569: 名無しさん@おーぷん 20/03/29(日)22:10:21 ID:gm.yt.L1
私が子どもの頃、家庭内に
『誕生日に本人が望むものを食べられる』
という習慣があった。
大人が『家で鯛の刺身』とか希望する場合もあったけど、普段は外食しなかったのでレストランを選ぶことが多かった。

7才の誕生日に私は
「不二家レストランに行きたい!」
と言った。
が、何故か車は不二家レストランの前を通り過ぎた。
「どこいくの?どこいくの?」
と両親にきいたけど何も答えない。
着いたのは炭火焼きの和食処だった。
駐車場に車が入るまで
(まさかまさか)
と呆然としていた。
大人になってからなら嬉しい店だが、子どもの私にはまったく望まない店だった。
親としては入学祝いのつもりもあったのだろうが、正直
(自分達が行きたかったんだろう)
と思う。




その後、子どもも成長し、両親も忙しくなり、誕生日セレモニーへのこだわりは薄れていった。
20歳位のとき、親に
「誕生日どこに食べに行きたい?」
ときかれたので
「隣の市のA店に行きたい」
と答えたら、
「そこだと見たい番組までに帰ってこれない」
と却下された。
このリクエストきいておいて却下してくるのが、何とも虚しくて腹立たしかった。
独立してからも、私の誕生日周辺で親から
「外食しよう」
と何度か言われたが、いつも私の意向は聞き入れられなかった。

ある年、両親が
「私子の好きなレストランに行こう!俺はこの日あいてる!」
「私もその日たまたま空いてるのよ!ラッキー!」
とカレンダーに印をつけていたが、二人とも『私子はその日で大丈夫?』とは一言もきかなかった。
そこで
「なんで誕生日の本人のことをそこまで蔑ろにするんだ。
二度と私の誕生日のことでなにかしてくれるな」

と宣言した。

大人になってから誕生日は完全に一人で楽しみ、今日まである生命にそっと感謝する日になっている。
そしてソロ誕生日は最高に楽しい。
恋人に祝ってもらって嬉しかった年もあったけど、やはり相手の事情やどっちかの体調不良とか気遣わなきゃいけなかった。
一人だとすべて私の望みが採用されるし、体調が悪ければ計画変更して自分の身体を労ることができる。
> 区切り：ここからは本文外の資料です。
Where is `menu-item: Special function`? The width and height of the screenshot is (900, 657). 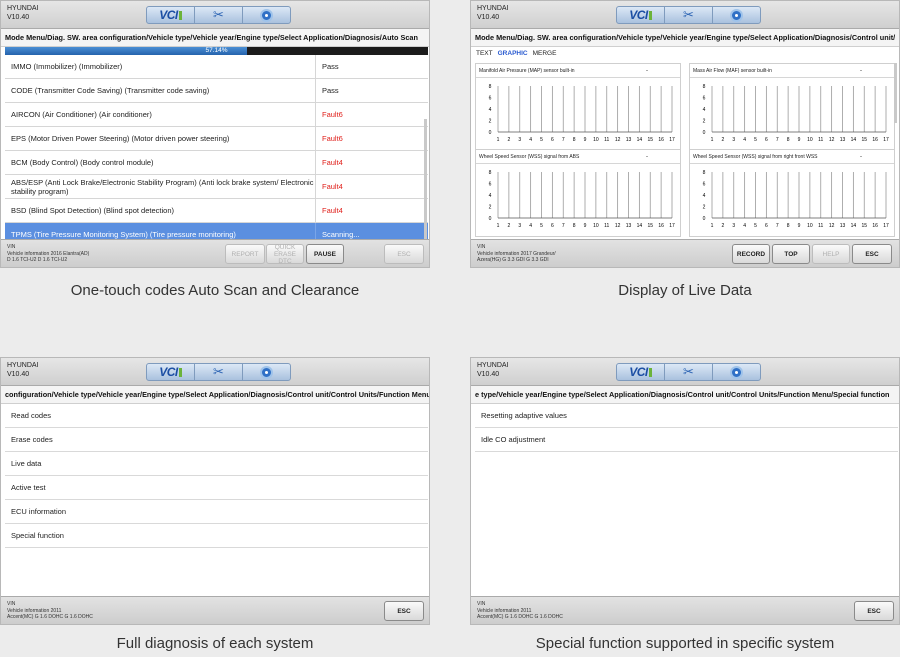 menu-item: Special function is located at coordinates (216, 536).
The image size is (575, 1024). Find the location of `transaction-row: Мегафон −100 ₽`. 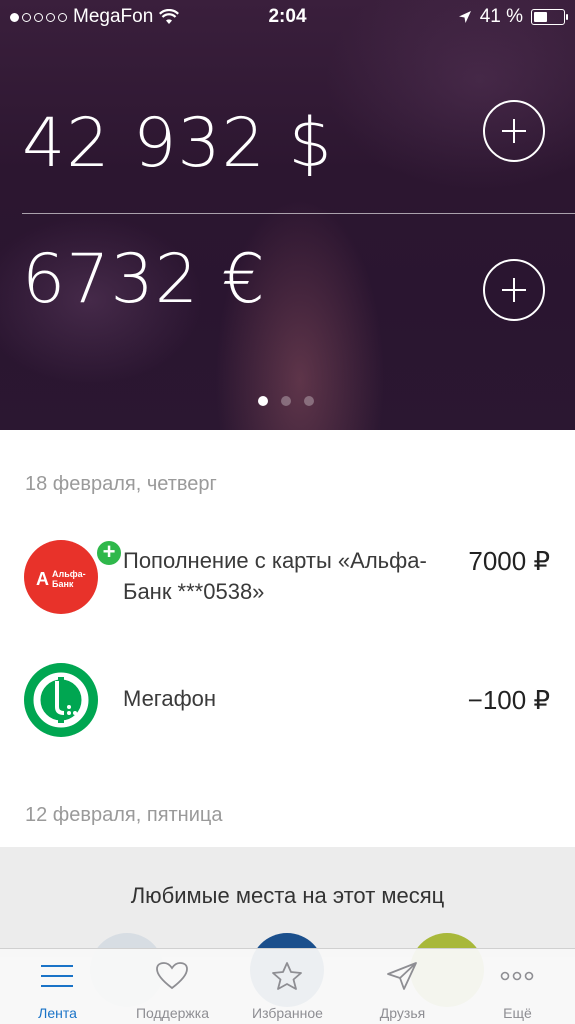

transaction-row: Мегафон −100 ₽ is located at coordinates (288, 703).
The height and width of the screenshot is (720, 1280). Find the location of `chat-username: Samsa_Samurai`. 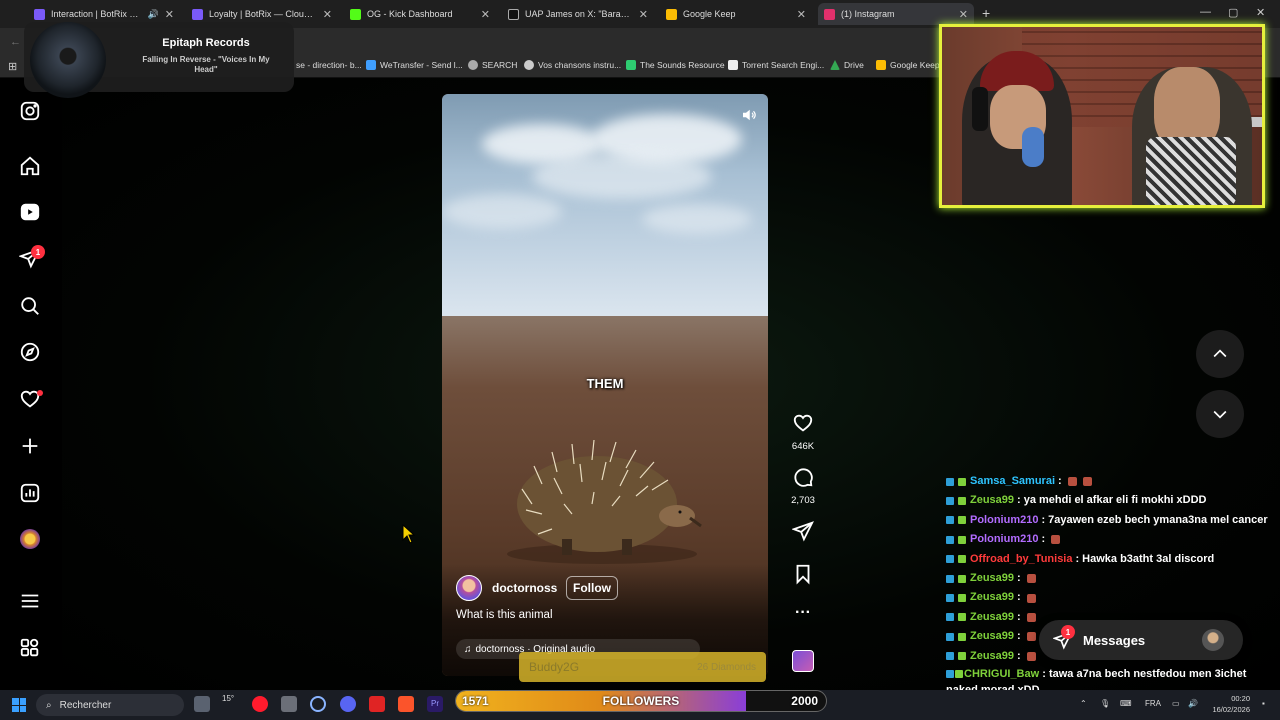

chat-username: Samsa_Samurai is located at coordinates (1012, 482).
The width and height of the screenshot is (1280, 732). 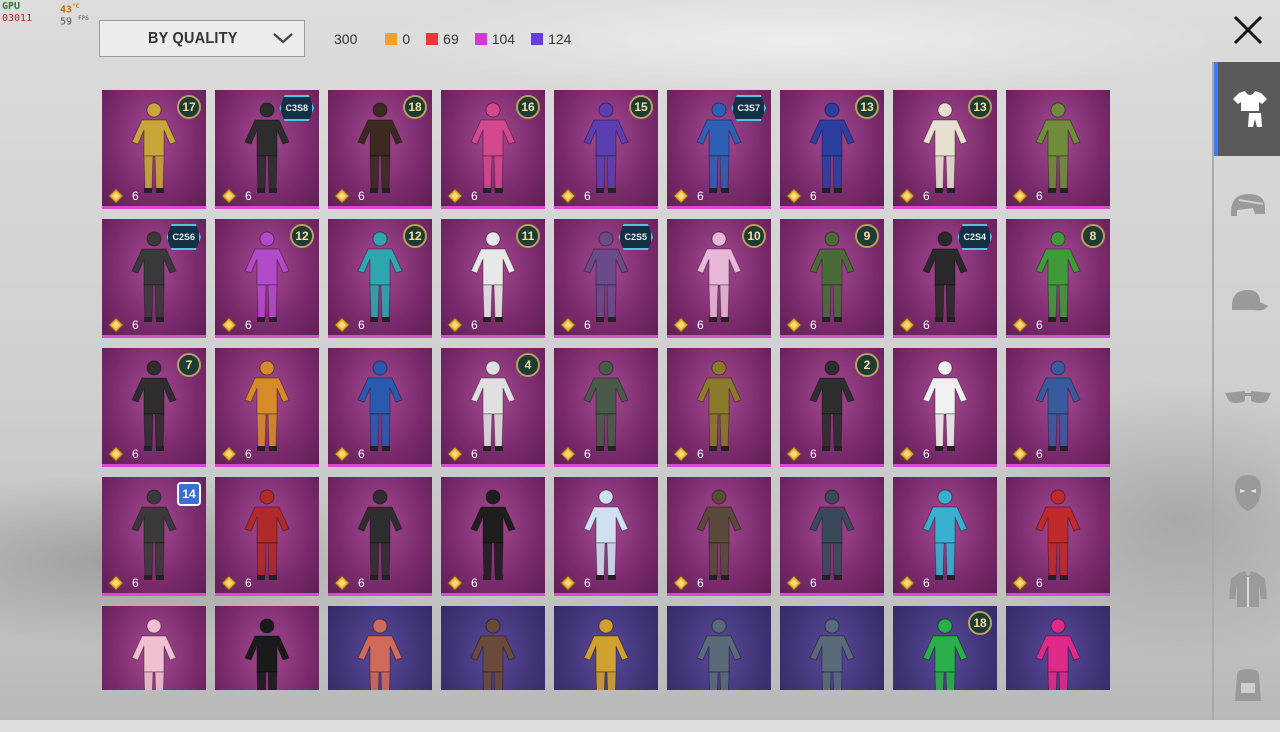 What do you see at coordinates (267, 150) in the screenshot?
I see `outfit-card: C3S8 6` at bounding box center [267, 150].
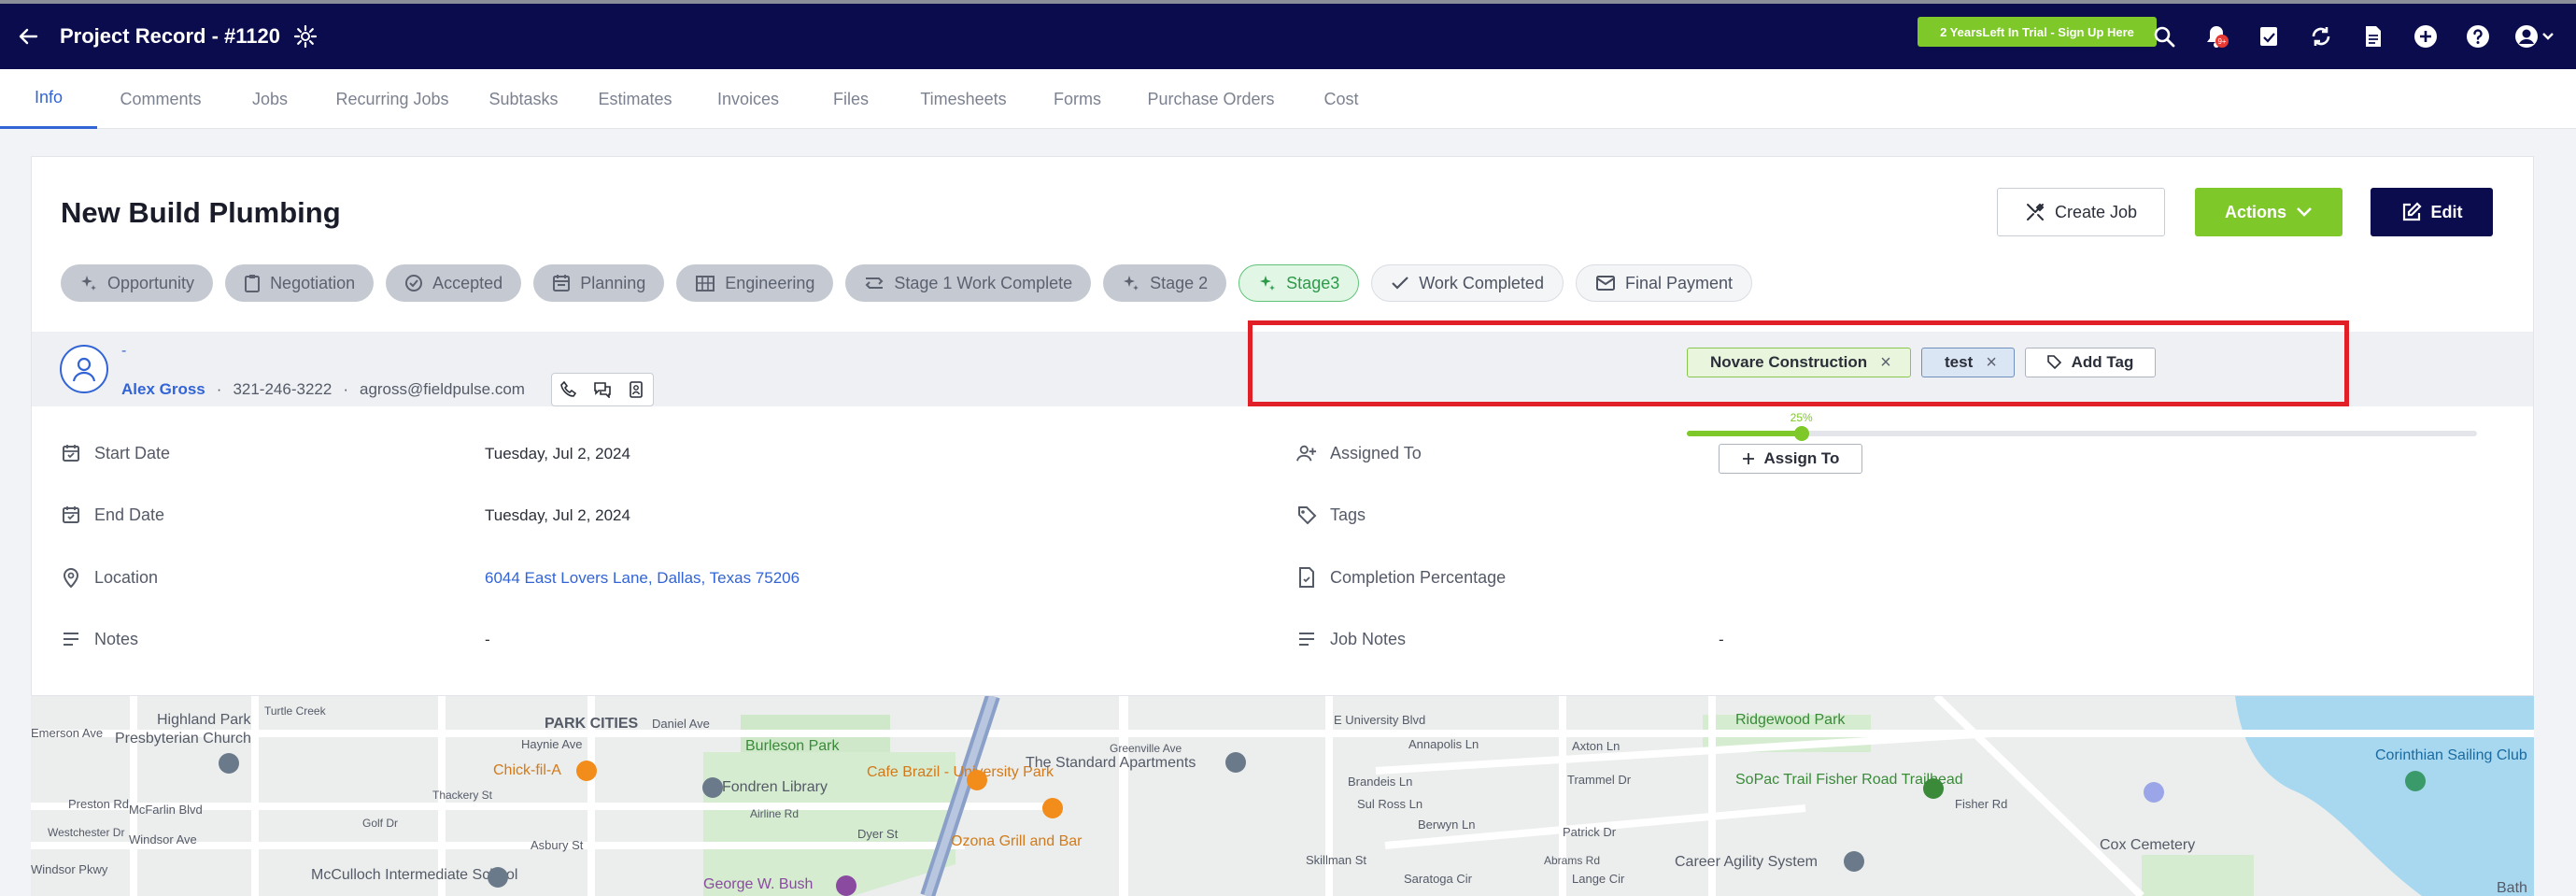  What do you see at coordinates (1748, 458) in the screenshot?
I see `plus-icon` at bounding box center [1748, 458].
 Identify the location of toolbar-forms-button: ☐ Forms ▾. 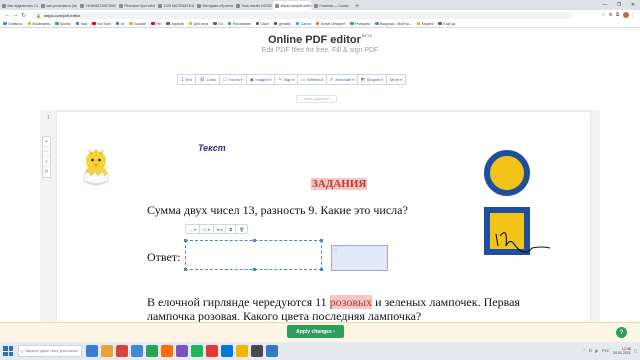
(234, 80).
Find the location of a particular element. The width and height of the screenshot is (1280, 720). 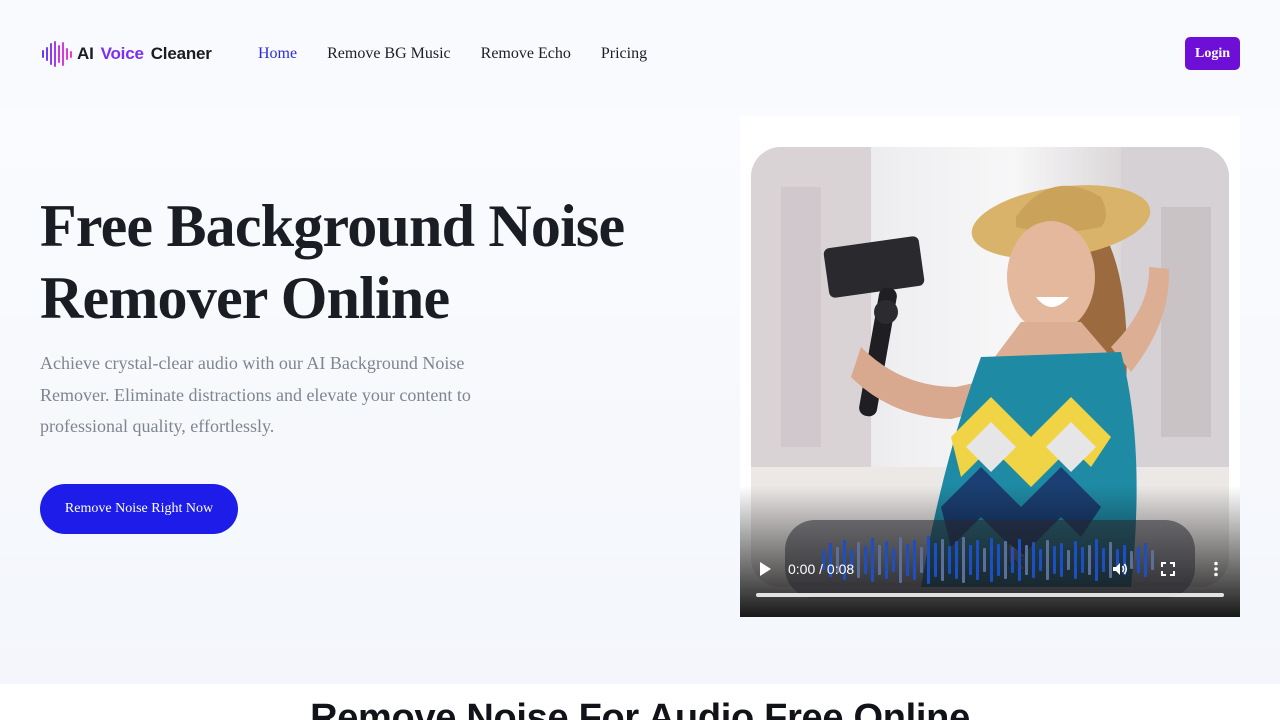

nav-remove-echo: Remove Echo is located at coordinates (526, 54).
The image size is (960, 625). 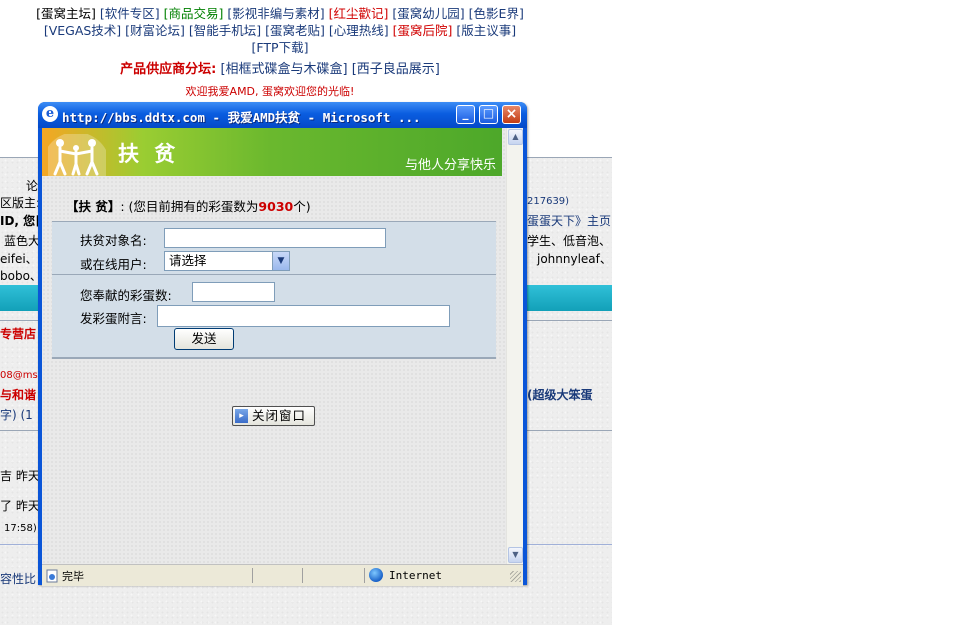 I want to click on maximize-icon: □, so click(x=488, y=113).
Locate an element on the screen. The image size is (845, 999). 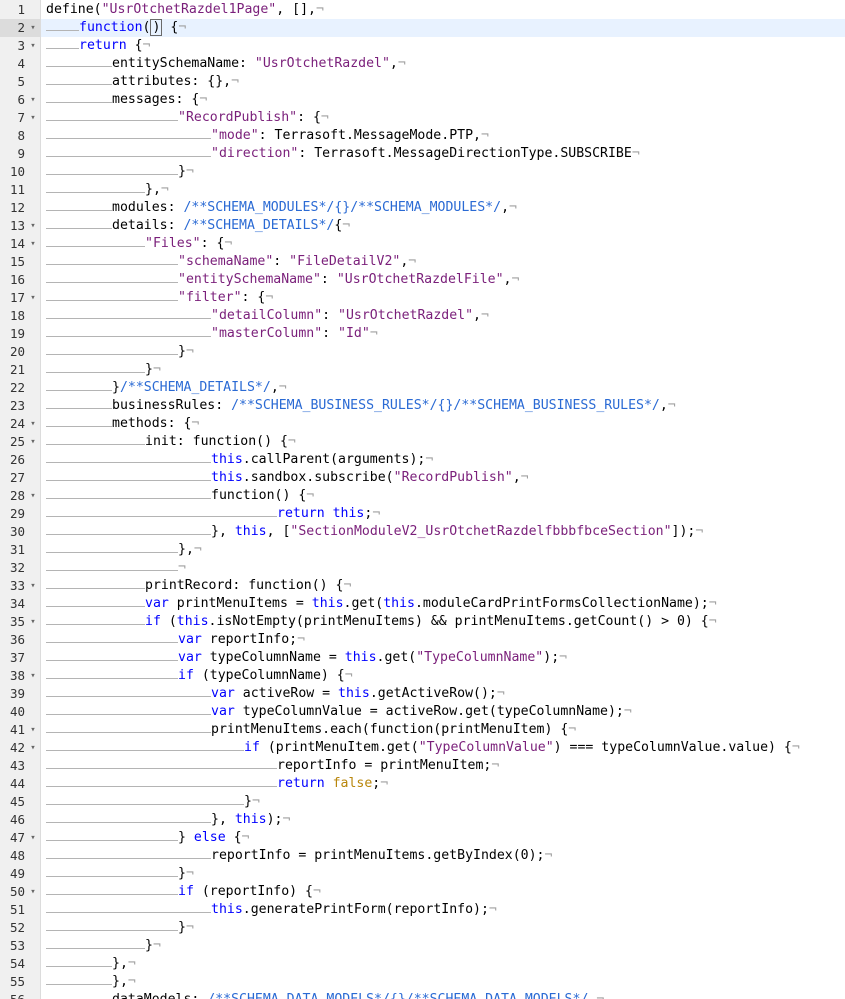
code-line: 24 ▾ methods: {¬ is located at coordinates (422, 424).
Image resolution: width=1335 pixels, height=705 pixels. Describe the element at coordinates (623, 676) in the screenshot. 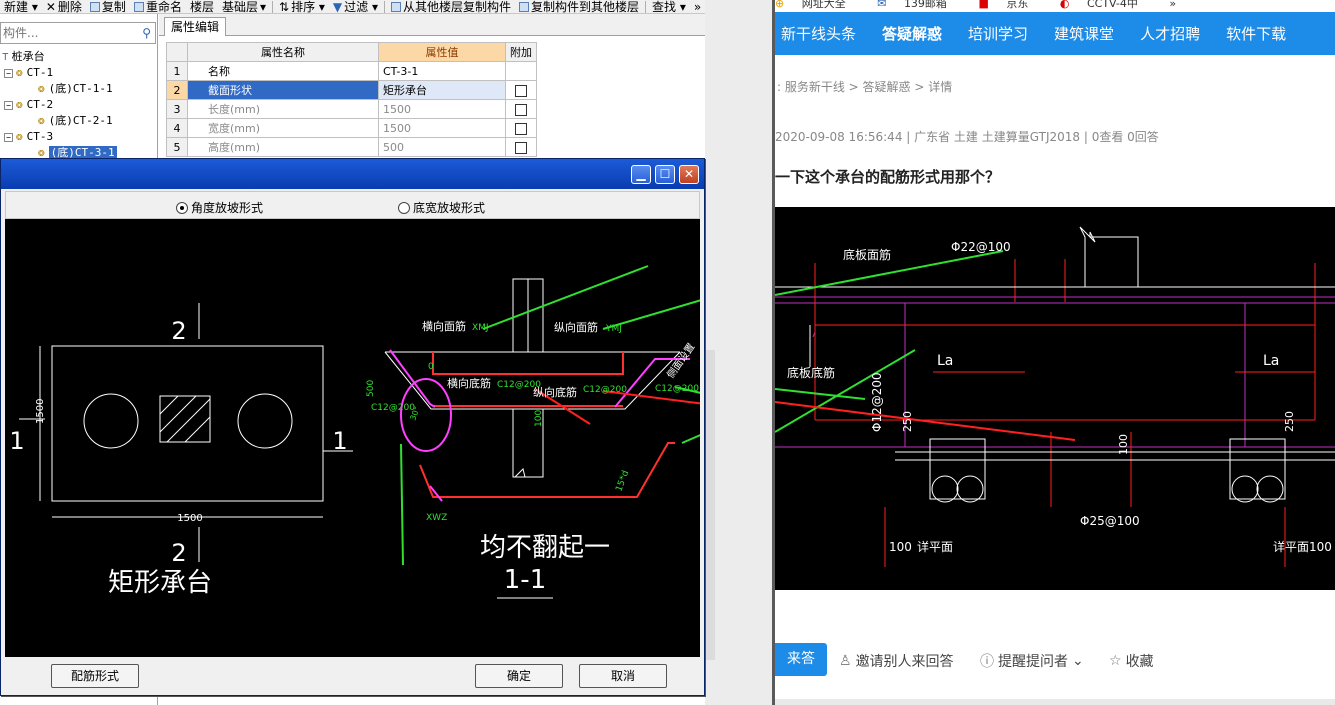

571: 569 20/03/29(日)22:13:09 ID:gm.yt.L1
今年、父が
「お祝いしたい」「こんな時だから外食産業を応援しよう」
「(父の)事務所で食事してもいいし」

と言ってきた。
最初のうちは高齢の父だから孝行と思って…
「都下の過疎地域とかであれば」
と考えた。
けど、きいてるうちに大体が父の希望で。
(あぁまたなんだかんだ付き合わさせるんだな)
とモヤモヤしてきた。

私が
「事務所もそこの街も遠いから行きたくない、大体その頃には首都封鎖かもよ」
と言うと
「まぁまぁ、様子を見よう。
事務所に拘ることないよ」
と。
「そっちが『自分の事務所がいい』と言い出したから断ってるんだよ。
そんなたしなめる言い方するなら止めよう」
と話を終わらせた。

親に感謝があってもそれとこれとは別。
子どもの頃から振り回されて来たからもうお腹いっぱい。
私もこんなご時世だからこそ悔いなく正直に生きたい。
今年は一人で家で好きな映画でも見てケーキ調達できたら食べて幸せに過ごす。